A: Vellaisamy and Upadhye [11]: Exact Probabilities						No Parallel	Parallel 8-Core
	x = 3	x = 5	x = 8	x = 10	x = 15	Time (s)	Time (s)
n = 2	0.02320400	0.03403236	0.04283461	0.04425234	0.03856123	0.001	0.011
	16	36	81	121	256
n = 3	0.00273650	0.00730772	0.01724312	0.02421915	0.03607386	0.003	0.011
	40	126	405	726	2176
n = 4	0.00020980	0.00094784	0.00408465	0.00785680	0.02099302	0.014	0.012
	80	336	1485	3146	13,056
n = 5	0.00001503	0.00010490	0.00076597	0.00196540	0.00920145	0.062	0.015
	140	756	4455	11,011	62,016
n = 6	0.00000131	0.00001291	0.00014555	0.00047692	0.00365038	0.249	0.023
	224	1512	11,583	33,033	248,064
n = 7	0.00000017	0.00000218	0.00003427	0.00013604	0.00154413	0.906	0.049
	336	2772	27,027	88,088	868,224
B: Furman [9]: Convolution				$\mathrm{Tol}=P_{saddlepoint}\left(S_n=x\right)\times {10}^{-10}$
	x = 3	x = 5	x = 8	x = 10	x = 15	Time (s)
n = 2	13	14	15	16	18	0.007
n = 3	19	20	23	24	27	0.008
n = 4	27	29	32	34	38	0.009
n = 5	39	42	45	48	54	0.009
n = 6	58	62	67	70	79	0.009
n = 7	92	97	104	109	122	0.011
C: Normalized Saddlepoint Approximation
	x = 3	x = 5	x = 8	x = 10	x = 15	Time (s)
n = 2	0.02372254	0.03448835	0.04314218	0.04442429	0.03841261	0.007
n = 3	0.00283042	0.00748306	0.01754862	0.02458058	0.03637448	0.007
n = 4	0.00021836	0.00097613	0.00418037	0.00802118	0.02132508	0.008
n = 5	0.00001571	0.00010840	0.00078653	0.00201341	0.00938611	0.008
n = 6	0.00000137	0.00001337	0.00014977	0.00048960	0.00373283	0.008
n = 7	0.00000018	0.00000226	0.00003531	0.00013984	0.00158133	0.018

with the corresponding computing time. This table is similar to those used in Tables 1 and 2 in Vellaisamy and Upadhye [11].

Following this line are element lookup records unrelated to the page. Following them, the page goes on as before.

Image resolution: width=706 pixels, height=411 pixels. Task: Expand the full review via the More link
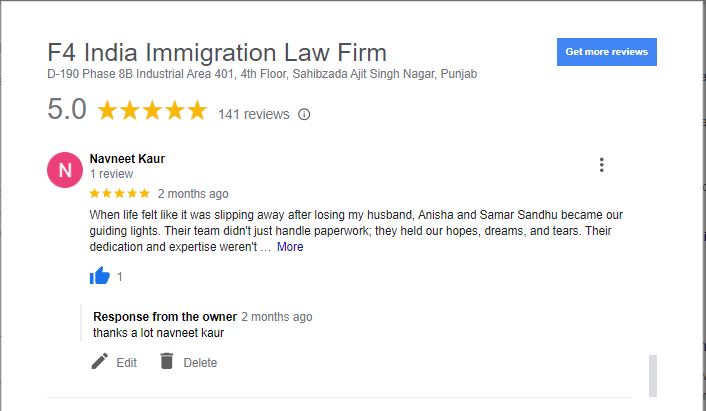click(290, 247)
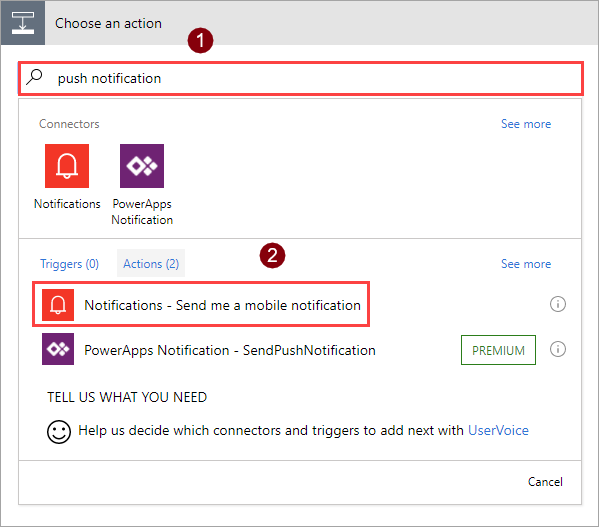
Task: Select the PowerApps Notification connector icon
Action: point(142,166)
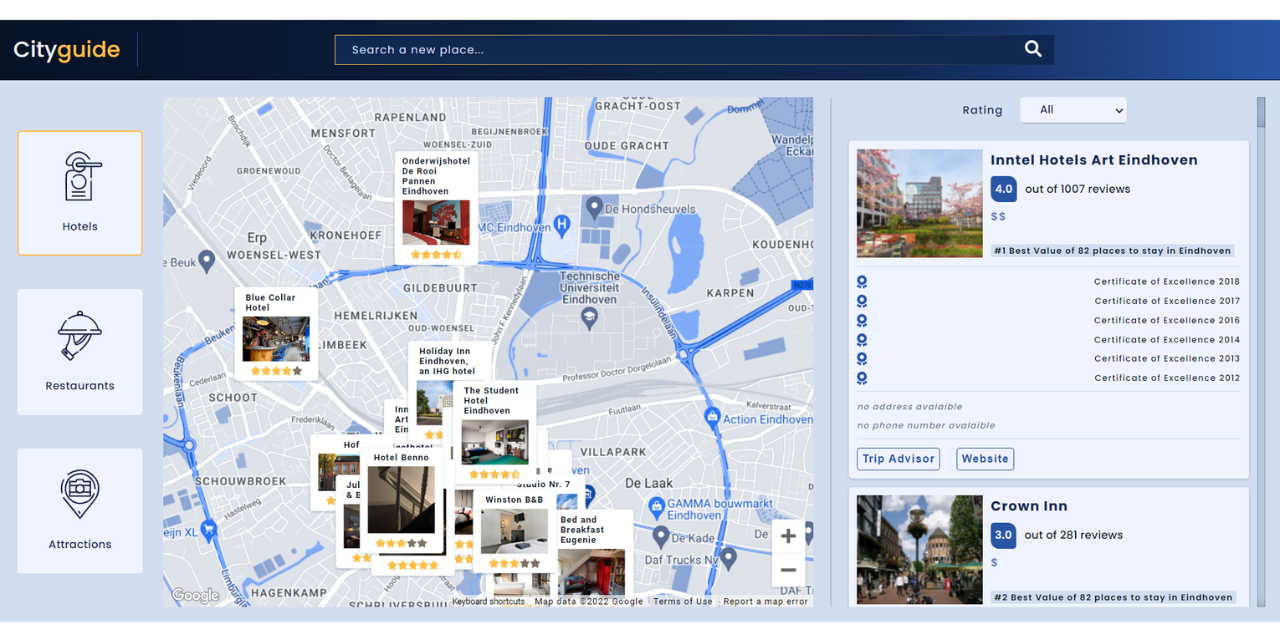Click the Certificate of Excellence 2018 medal icon
This screenshot has height=640, width=1280.
(861, 281)
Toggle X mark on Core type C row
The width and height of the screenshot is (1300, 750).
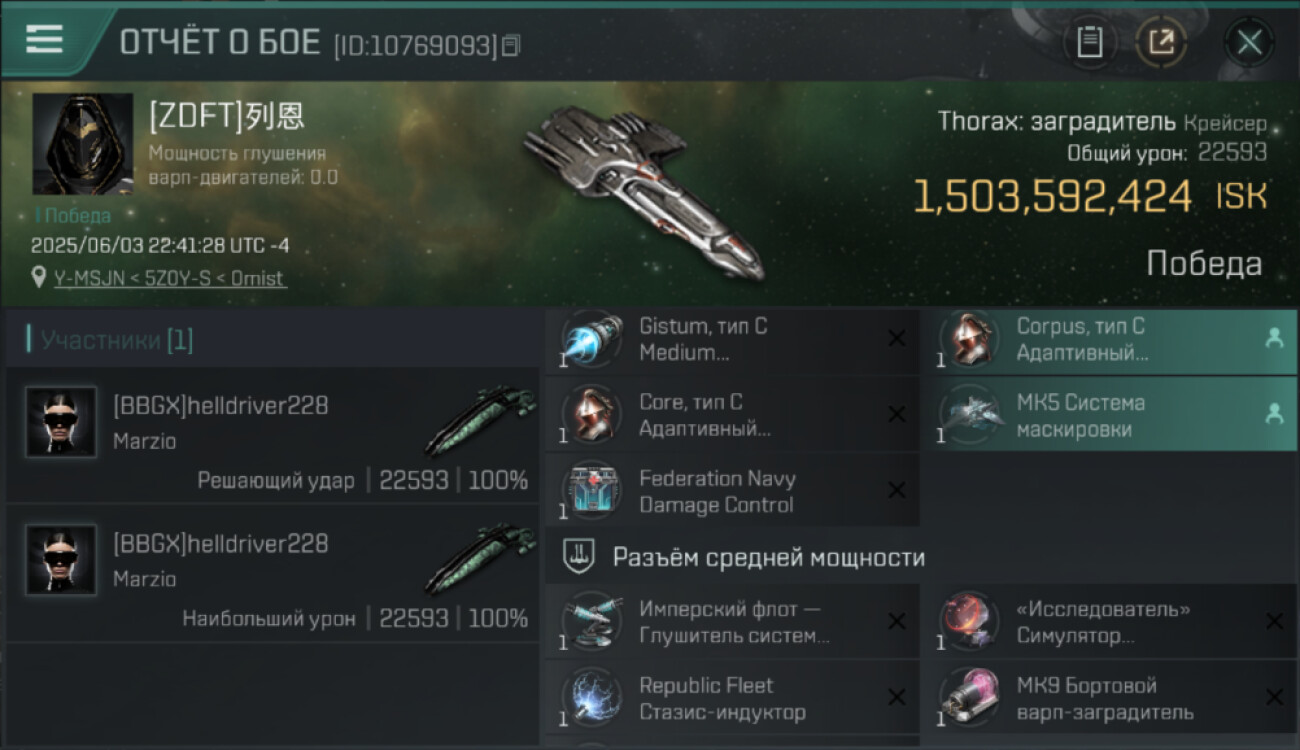896,415
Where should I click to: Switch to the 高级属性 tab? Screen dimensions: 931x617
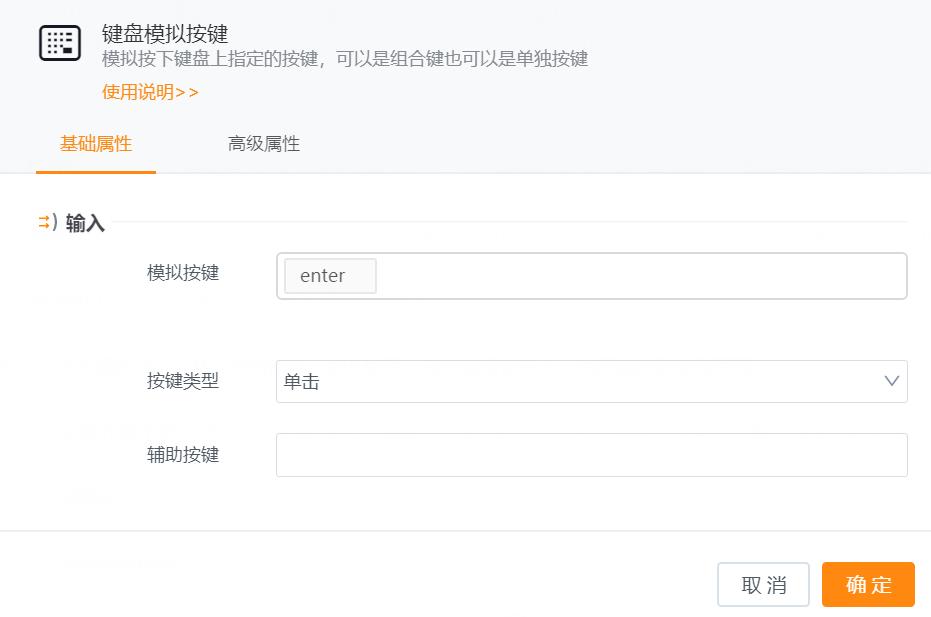coord(263,144)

2.4. Saddlepoint Approximation

The saddlepoint approximation (we used the Brent’ algorithm [15] for the minimization needed to find the saddlepoint) is computationally fast. However, the estimate must be normalized so that the density function sums to 1 [16]. The normalization used the sum of $P\left(S_n=x\right),$ with $x$ from 0 to $mean\left(S_n\right)+Max\sqrt{var\left(S_n\right)}$, with $mean\left(S_n\right)$ and $var\left(S_n\right)$ from Equation (4) and $Max=20$. A test was performed to ensure that $P\left(S_n=mean\left(S_n\right)+Max\sqrt{var\left(S_n\right)}\right)$ was 0 or that the $Max$ was increased until this condition was reached. The relative difference between the exact value of $P\left(S_n=x\right)$ and the saddlepoint approximation can be sometimes of the order of 5% (Figure 1). On the other hand, this approximation is good enough to set the tolerance of the approximation by convolution, using a tolerance equal to $P_{saddlepoint}\left(S_n=x\right)\times {10}^{-10}$.

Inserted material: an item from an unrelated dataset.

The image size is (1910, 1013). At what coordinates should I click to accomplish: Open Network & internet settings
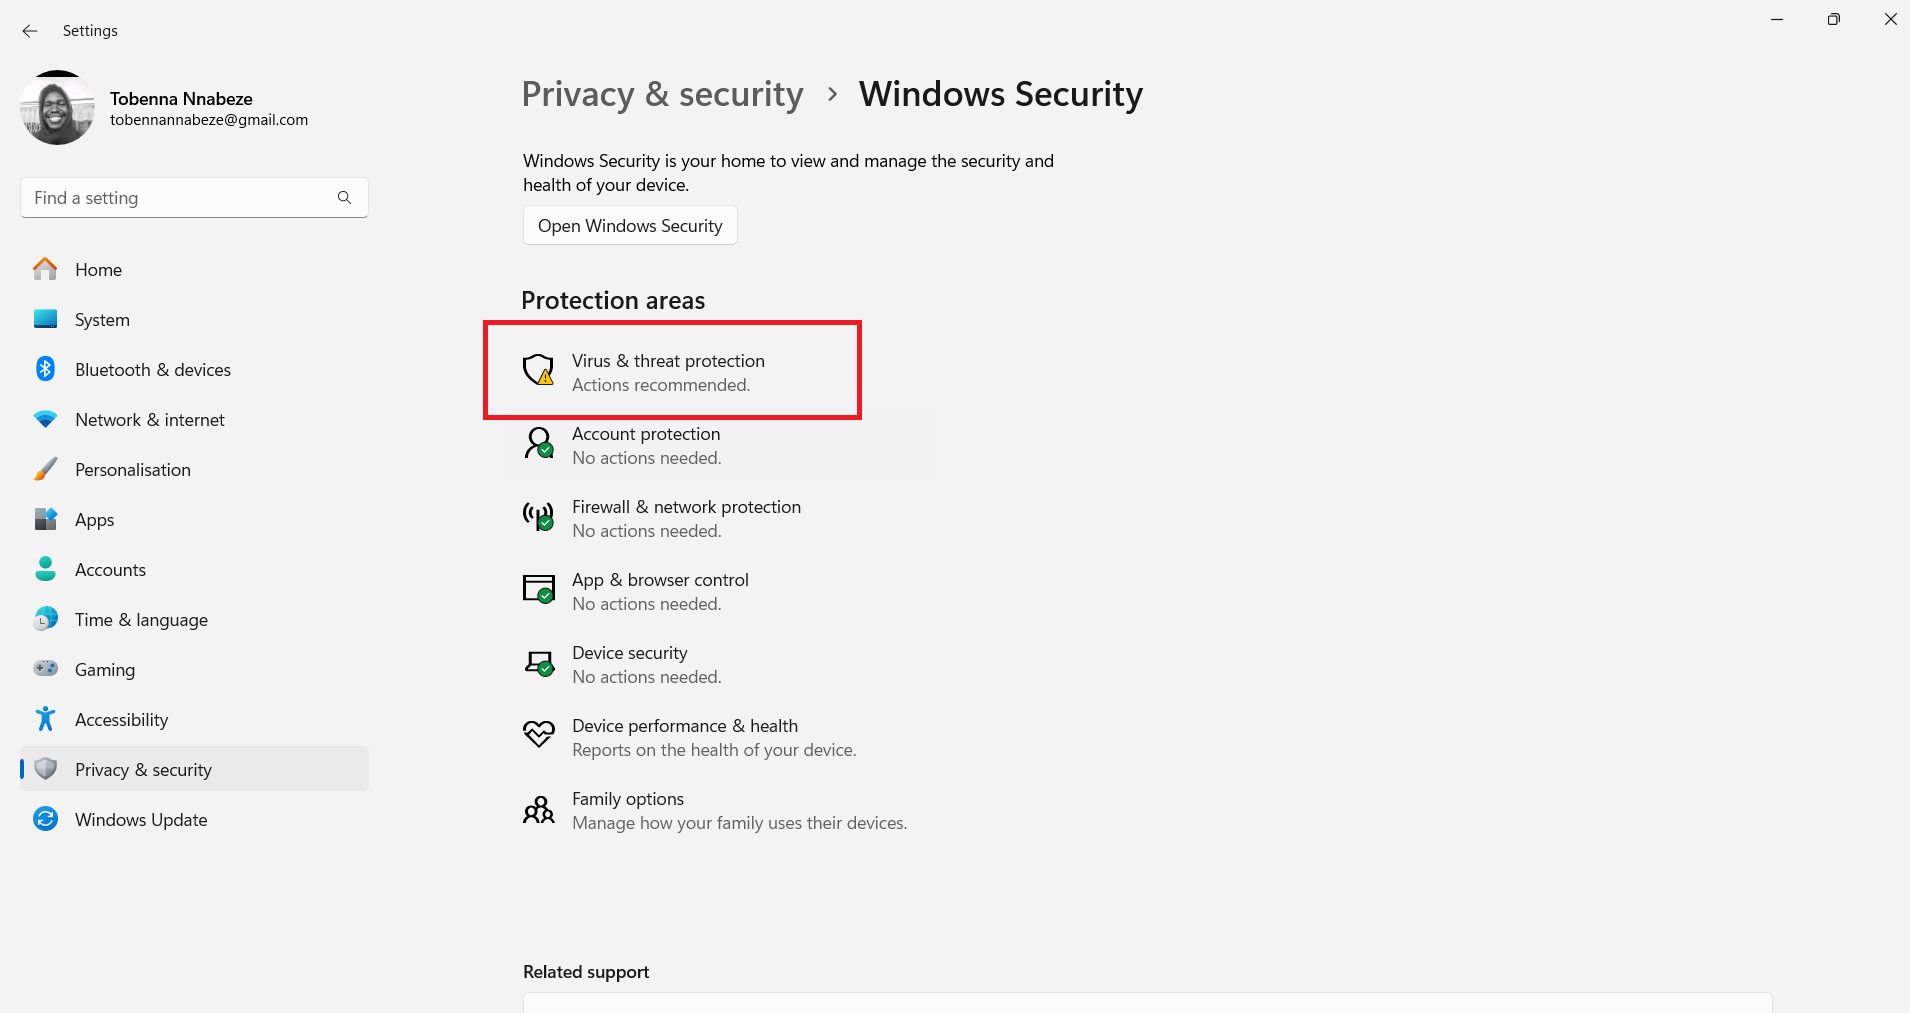tap(149, 419)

The tolerance value to cut the iterations for an approximate Furman [9] method must be of the same order as the value of $P\left(S_n=x\right),$ multiplied by the tolerance and set at the value of 10⁻¹⁰, to have an estimate precise up to the 10th digit. The difficulty is that $P\left(S_n=x\right)$ needs to be estimated here. The chosen solution was to use a rough estimate of $P\left(S_n=x\right)$ from the very fast saddlepoint approximation method first. This approach proved to be very efficient, because the estimates of the approximate Furman [9] method are exactly the same as for the exact method (Table 1A).

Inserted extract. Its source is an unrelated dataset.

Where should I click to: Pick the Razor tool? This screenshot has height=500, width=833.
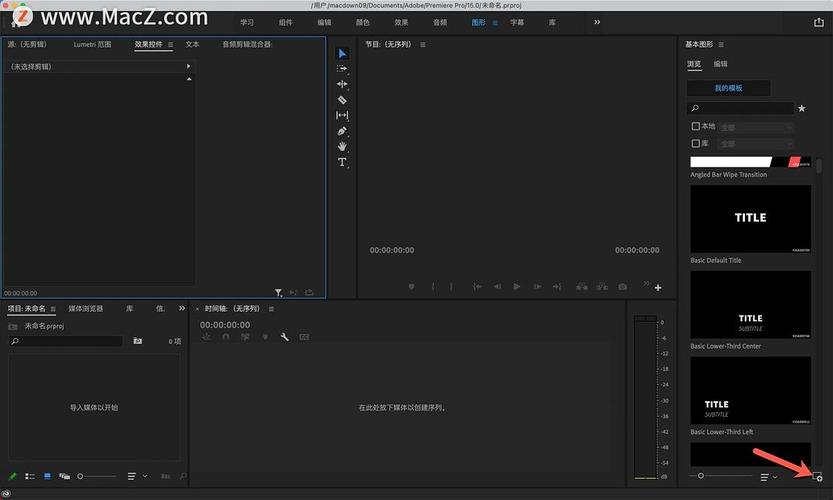(x=342, y=100)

Equation (5) has the advantage that it is parallelizable, but for a large n and x (see Table 1A), doing so requires a large number of both iterations and memory. Equations (6) and (11), however, are not disadvantaged by these problems. Vellaisamy and Upadhye [11] indicated that Equation (5) required less computing time than Equation (6), even for n = 7 and n = 15. This would be true only if the authors used a very large number of iterations to stop the iterations in Equation (6), or if their conditions to stop the iterations were sub-optimal.

As a general conclusion, we consider that the approximate form of distribution for the sum of independent NB proposed by Furman [9] should be used in all the contexts, whatever the parameters n, x, p_i or r_i. The tolerance can be approximated by using the value of $P\left(S_n=x\right)$, estimated using the saddlepoint approximation method. This solution is used by default in the R package HelpersMG (version > 5.9), available in CRAN: The Comprehensive R Archive Network [17].